Bo is consistently the eye of the storm throughout this book, and his compassion helps humanize the high drama of his friends and fellow band members. Though his descriptions of some of the women in the story are a little less than respectful, it does help remind the reader of his youth and his sheer frustration. Ultimately, Bo is a very sympathetic character navigating circumstances far more troubling and complicated than he can truly comprehend. His love for his son is thoroughly endearing and offers a consistent source of hope through even his darkest moments.
This book is as much a love story to music as it is about Bo's journey. The descriptions of the songs and the feeling of letting your most raw, elemental emotions out through music are some of the most engrossing and emotional of the book. Even though I'm not strictly a fan of metal, I could completely relate to Bo's passion and his drive, and the pain of forsaking that love for the demands of ‘real life'. This is a love story on a number of levels, but Bo's relationship with music and his songs were truly touching throughout.
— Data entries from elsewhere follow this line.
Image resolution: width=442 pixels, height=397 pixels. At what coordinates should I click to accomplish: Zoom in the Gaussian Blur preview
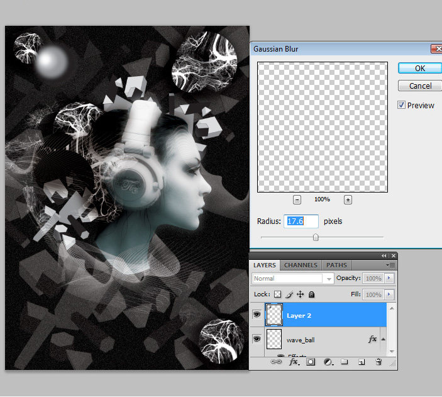(348, 199)
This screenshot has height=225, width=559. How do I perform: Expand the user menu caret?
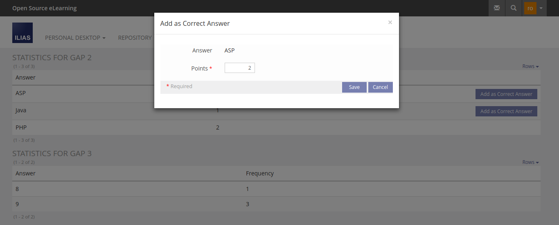pos(541,8)
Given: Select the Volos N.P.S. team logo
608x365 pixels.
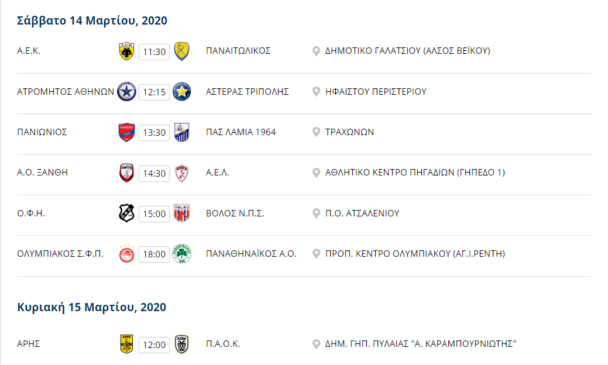Looking at the screenshot, I should (181, 213).
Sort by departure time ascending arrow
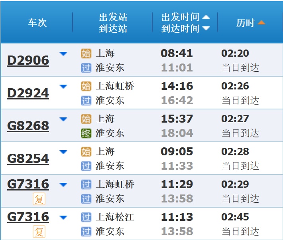The width and height of the screenshot is (283, 240). 206,17

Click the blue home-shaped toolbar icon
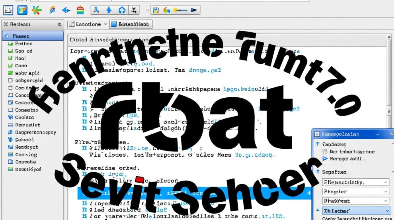click(122, 10)
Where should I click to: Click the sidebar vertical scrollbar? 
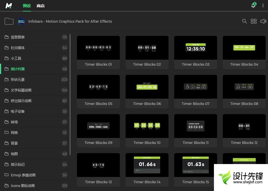click(70, 95)
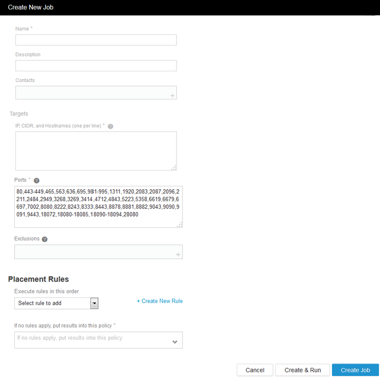Expand the default policy chevron arrow
The height and width of the screenshot is (382, 380).
175,342
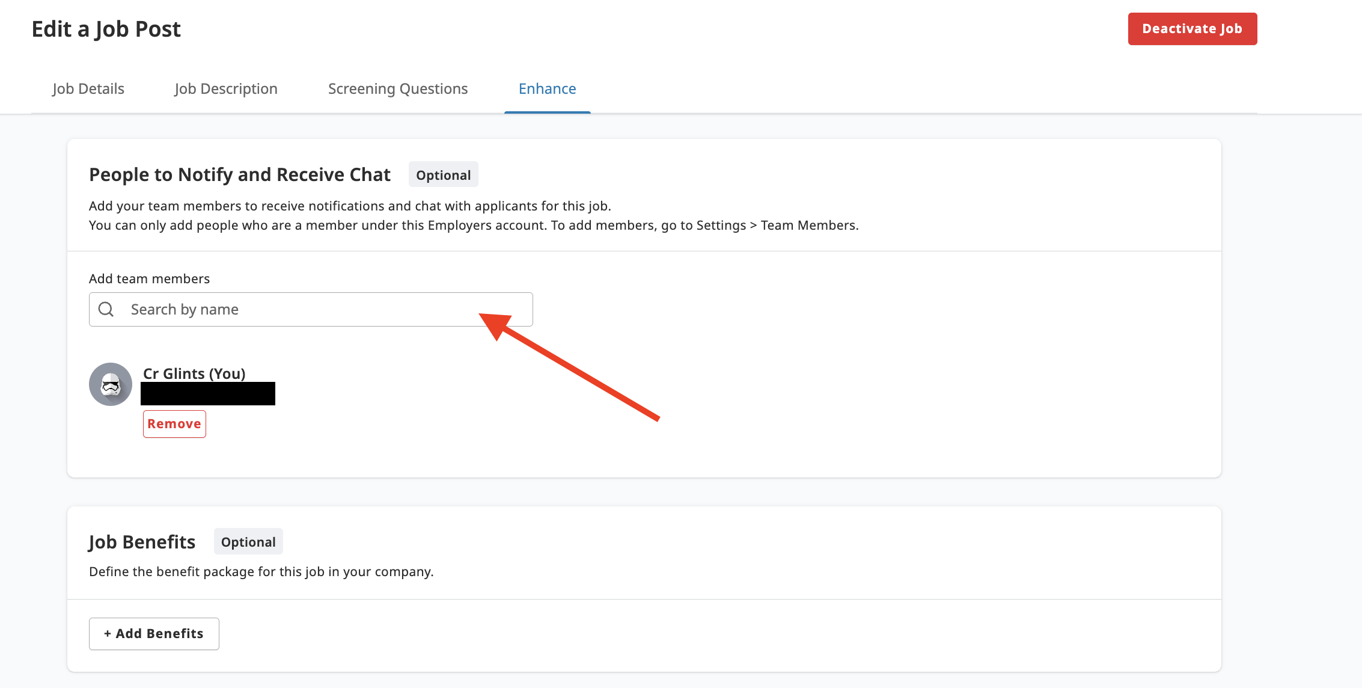Select the Enhance tab
The height and width of the screenshot is (688, 1362).
tap(547, 89)
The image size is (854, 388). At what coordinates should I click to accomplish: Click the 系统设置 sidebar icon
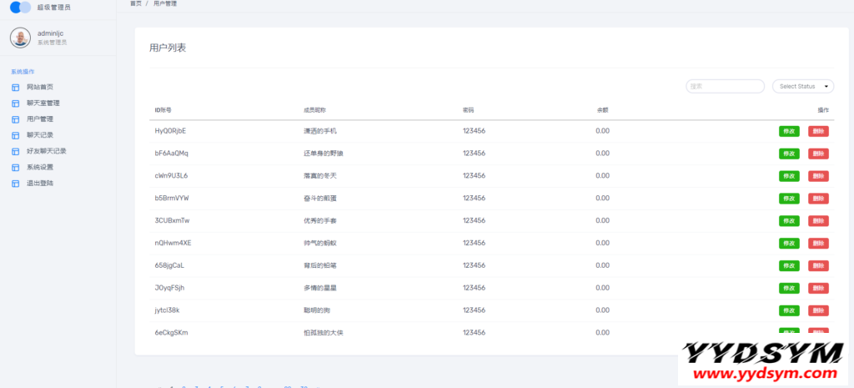click(x=15, y=167)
I did find Jon's exploits, especially his relationship with his girlfriend, to be a little too close to caricature in places, but the heartache they caused was thoroughly believable, and the effects of their destructive habits on Bo were real and wrenching. Though not my favorite aspect of this book, Jon's story provided an interesting comparison to Bo, and certainly helped his better qualities shine through.
Though some awkward phrasing and dialogue interrupt the flow of the book, Lawrence Parlier has done an impressive job bringing this coming-of-age story to life. His insight not only into Bo's emotional growth but his passion for music makes this book memorable and moving and will definitely carry any music fan away.